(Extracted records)
##########

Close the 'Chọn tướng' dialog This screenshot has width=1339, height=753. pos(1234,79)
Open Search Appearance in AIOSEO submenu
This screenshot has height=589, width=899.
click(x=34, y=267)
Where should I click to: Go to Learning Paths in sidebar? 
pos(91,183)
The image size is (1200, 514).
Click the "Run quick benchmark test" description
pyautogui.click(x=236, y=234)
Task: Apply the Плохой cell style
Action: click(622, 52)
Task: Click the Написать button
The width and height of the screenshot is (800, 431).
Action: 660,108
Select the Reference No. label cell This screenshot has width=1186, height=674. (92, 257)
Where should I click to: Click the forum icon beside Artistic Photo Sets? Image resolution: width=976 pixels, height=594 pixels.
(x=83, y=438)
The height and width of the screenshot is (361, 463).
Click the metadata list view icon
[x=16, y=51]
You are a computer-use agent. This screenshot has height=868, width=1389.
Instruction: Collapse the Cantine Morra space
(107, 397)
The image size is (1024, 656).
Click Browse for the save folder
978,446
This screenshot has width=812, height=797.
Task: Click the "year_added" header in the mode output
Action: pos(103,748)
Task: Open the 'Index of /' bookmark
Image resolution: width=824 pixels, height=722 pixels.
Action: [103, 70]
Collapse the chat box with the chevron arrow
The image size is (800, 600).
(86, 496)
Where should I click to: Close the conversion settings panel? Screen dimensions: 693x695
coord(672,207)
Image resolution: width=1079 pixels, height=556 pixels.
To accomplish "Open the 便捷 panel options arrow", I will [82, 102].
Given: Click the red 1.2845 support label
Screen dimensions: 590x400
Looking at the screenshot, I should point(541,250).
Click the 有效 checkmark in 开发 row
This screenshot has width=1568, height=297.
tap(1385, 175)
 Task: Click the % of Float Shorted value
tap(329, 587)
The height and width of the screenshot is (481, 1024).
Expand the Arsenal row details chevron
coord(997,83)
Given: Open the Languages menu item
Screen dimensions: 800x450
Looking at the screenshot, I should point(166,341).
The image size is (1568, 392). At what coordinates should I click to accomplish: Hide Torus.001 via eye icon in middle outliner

##########

*Work instructions*
What lines in the records above include the string "accomplish"? Copy each one.

*Your response*
To accomplish "Open the 便捷 panel options arrow", I will [82, 102].
The image size is (1568, 392). At what coordinates should I click to accomplish: Hide Torus.001 via eye icon in middle outliner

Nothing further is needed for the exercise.